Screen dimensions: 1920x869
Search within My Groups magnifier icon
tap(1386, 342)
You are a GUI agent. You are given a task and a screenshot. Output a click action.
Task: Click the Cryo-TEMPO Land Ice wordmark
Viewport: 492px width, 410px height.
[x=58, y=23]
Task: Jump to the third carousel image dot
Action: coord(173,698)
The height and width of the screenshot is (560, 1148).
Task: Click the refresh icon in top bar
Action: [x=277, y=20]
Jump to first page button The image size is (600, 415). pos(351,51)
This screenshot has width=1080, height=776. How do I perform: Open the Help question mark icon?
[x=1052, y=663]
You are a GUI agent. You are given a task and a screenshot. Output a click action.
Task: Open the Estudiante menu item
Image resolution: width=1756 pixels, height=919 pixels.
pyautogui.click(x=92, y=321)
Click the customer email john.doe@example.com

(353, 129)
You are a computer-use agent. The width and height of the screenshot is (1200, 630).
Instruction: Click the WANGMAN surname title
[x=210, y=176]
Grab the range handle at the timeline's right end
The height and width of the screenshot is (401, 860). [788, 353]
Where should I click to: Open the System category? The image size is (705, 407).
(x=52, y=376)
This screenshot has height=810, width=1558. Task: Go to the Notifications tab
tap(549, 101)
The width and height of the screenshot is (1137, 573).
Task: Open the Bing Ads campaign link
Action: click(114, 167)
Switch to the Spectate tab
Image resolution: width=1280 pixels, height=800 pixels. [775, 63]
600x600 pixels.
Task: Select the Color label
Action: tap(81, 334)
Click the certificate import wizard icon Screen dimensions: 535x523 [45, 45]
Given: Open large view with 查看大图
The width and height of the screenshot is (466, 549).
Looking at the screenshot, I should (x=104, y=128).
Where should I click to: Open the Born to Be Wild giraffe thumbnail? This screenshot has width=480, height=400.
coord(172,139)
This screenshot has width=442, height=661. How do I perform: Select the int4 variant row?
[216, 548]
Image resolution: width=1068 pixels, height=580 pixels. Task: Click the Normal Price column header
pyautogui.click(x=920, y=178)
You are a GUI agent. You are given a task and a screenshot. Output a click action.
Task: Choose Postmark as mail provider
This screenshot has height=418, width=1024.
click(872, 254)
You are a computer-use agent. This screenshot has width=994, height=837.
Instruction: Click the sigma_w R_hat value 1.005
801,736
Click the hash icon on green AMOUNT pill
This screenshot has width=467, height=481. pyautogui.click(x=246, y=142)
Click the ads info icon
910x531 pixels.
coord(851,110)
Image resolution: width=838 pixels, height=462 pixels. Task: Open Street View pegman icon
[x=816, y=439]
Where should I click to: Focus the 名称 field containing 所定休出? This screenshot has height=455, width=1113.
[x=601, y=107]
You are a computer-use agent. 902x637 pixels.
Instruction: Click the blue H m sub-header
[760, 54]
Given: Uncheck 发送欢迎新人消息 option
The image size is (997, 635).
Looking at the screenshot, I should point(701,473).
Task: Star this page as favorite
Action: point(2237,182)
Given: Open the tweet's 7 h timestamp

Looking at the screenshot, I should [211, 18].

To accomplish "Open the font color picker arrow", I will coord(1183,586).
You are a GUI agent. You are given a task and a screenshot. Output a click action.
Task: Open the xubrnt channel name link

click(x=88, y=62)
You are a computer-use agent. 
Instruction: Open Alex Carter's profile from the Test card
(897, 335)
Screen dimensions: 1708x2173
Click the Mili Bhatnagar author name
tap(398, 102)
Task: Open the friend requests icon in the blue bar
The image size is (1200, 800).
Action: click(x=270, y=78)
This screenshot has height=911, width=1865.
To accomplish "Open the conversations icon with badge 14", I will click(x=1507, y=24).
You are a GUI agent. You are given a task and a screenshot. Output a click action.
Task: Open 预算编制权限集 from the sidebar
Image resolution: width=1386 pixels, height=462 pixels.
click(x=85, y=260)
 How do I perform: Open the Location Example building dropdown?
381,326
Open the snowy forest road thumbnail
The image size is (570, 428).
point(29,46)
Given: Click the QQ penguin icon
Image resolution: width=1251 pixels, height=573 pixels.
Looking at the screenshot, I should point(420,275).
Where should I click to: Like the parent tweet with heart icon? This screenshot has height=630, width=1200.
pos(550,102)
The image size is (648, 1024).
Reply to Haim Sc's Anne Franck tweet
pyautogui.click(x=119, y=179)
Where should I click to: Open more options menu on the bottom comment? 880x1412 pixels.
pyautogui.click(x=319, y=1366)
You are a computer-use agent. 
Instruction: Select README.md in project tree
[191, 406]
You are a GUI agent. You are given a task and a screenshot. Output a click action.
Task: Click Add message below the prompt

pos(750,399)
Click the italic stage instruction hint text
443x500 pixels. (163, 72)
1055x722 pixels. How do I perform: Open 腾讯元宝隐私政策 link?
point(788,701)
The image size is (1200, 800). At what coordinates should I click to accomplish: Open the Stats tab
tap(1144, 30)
* * * * * * * * *
[WHAT YOU SHOULD DO]: Could you write out all the records exactly, please?

[YOUR RESPONSE]:
Screen dimensions: 1920x869
Search within My Groups magnifier icon
tap(1386, 342)
You are a GUI agent. You are given a task and a screenshot. Output a click action.
Task: Click the Cryo-TEMPO Land Ice wordmark
Viewport: 492px width, 410px height.
[x=58, y=23]
Task: Jump to the third carousel image dot
Action: coord(173,698)
The height and width of the screenshot is (560, 1148).
Task: Click the refresh icon in top bar
Action: [x=277, y=20]
Jump to first page button The image size is (600, 415). pos(351,51)
This screenshot has width=1080, height=776. How do I perform: Open the Help question mark icon?
[x=1052, y=663]
You are a GUI agent. You are given a task and a screenshot. Output a click action.
Task: Open the Estudiante menu item
Image resolution: width=1756 pixels, height=919 pixels.
pyautogui.click(x=92, y=321)
Click the customer email john.doe@example.com

(353, 129)
You are a computer-use agent. The width and height of the screenshot is (1200, 630).
Instruction: Click the WANGMAN surname title
[x=210, y=176]
Grab the range handle at the timeline's right end
The height and width of the screenshot is (401, 860). [788, 353]
Where should I click to: Open the System category? The image size is (705, 407).
(x=52, y=376)
This screenshot has height=810, width=1558. Task: Go to the Notifications tab
tap(549, 101)
The width and height of the screenshot is (1137, 573).
Task: Open the Bing Ads campaign link
Action: click(114, 167)
Switch to the Spectate tab
Image resolution: width=1280 pixels, height=800 pixels. [775, 63]
600x600 pixels.
Task: Select the Color label
Action: tap(81, 334)
Click the certificate import wizard icon Screen dimensions: 535x523 [45, 45]
Given: Open large view with 查看大图
The width and height of the screenshot is (466, 549).
Looking at the screenshot, I should (x=104, y=128).
Where should I click to: Open the Born to Be Wild giraffe thumbnail? This screenshot has width=480, height=400.
coord(172,139)
This screenshot has width=442, height=661. How do I perform: Select the int4 variant row?
[216, 548]
Image resolution: width=1068 pixels, height=580 pixels. Task: Click the Normal Price column header
pyautogui.click(x=920, y=178)
You are a GUI agent. You are given a task and a screenshot. Output a click action.
Task: Choose Postmark as mail provider
This screenshot has height=418, width=1024.
click(872, 254)
You are a computer-use agent. This screenshot has width=994, height=837.
Instruction: Click the sigma_w R_hat value 1.005
801,736
Click the hash icon on green AMOUNT pill
This screenshot has width=467, height=481. pyautogui.click(x=246, y=142)
Click the ads info icon
910x531 pixels.
coord(851,110)
Image resolution: width=838 pixels, height=462 pixels. Task: Open Street View pegman icon
[x=816, y=439]
Where should I click to: Focus the 名称 field containing 所定休出? This screenshot has height=455, width=1113.
[x=601, y=107]
You are a computer-use agent. 902x637 pixels.
Instruction: Click the blue H m sub-header
[760, 54]
Given: Uncheck 发送欢迎新人消息 option
The image size is (997, 635).
Looking at the screenshot, I should point(701,473).
Task: Star this page as favorite
Action: point(2237,182)
Given: Open the tweet's 7 h timestamp

Looking at the screenshot, I should [211, 18].

To accomplish "Open the font color picker arrow", I will coord(1183,586).
You are a GUI agent. You are given a task and a screenshot. Output a click action.
Task: Open the xubrnt channel name link

click(x=88, y=62)
You are a computer-use agent. 
Instruction: Open Alex Carter's profile from the Test card
(897, 335)
Screen dimensions: 1708x2173
Click the Mili Bhatnagar author name
tap(398, 102)
Task: Open the friend requests icon in the blue bar
The image size is (1200, 800).
Action: click(x=270, y=78)
This screenshot has height=911, width=1865.
To accomplish "Open the conversations icon with badge 14", I will click(x=1507, y=24).
You are a GUI agent. You are given a task and a screenshot. Output a click action.
Task: Open 预算编制权限集 from the sidebar
Image resolution: width=1386 pixels, height=462 pixels.
click(x=85, y=260)
 How do I perform: Open the Location Example building dropdown?
381,326
Open the snowy forest road thumbnail
The image size is (570, 428).
point(29,46)
Given: Click the QQ penguin icon
Image resolution: width=1251 pixels, height=573 pixels.
Looking at the screenshot, I should point(420,275).
Where should I click to: Like the parent tweet with heart icon? This screenshot has height=630, width=1200.
pos(550,102)
The image size is (648, 1024).
Reply to Haim Sc's Anne Franck tweet
pyautogui.click(x=119, y=179)
Where should I click to: Open more options menu on the bottom comment? 880x1412 pixels.
pyautogui.click(x=319, y=1366)
You are a computer-use agent. 
Instruction: Select README.md in project tree
[191, 406]
You are a GUI agent. You are given a task and a screenshot. Output a click action.
Task: Click Add message below the prompt

pos(750,399)
Click the italic stage instruction hint text
443x500 pixels. (163, 72)
1055x722 pixels. How do I perform: Open 腾讯元宝隐私政策 link?
point(788,701)
The image size is (1200, 800). At what coordinates should I click to accomplish: Open the Stats tab
tap(1144, 30)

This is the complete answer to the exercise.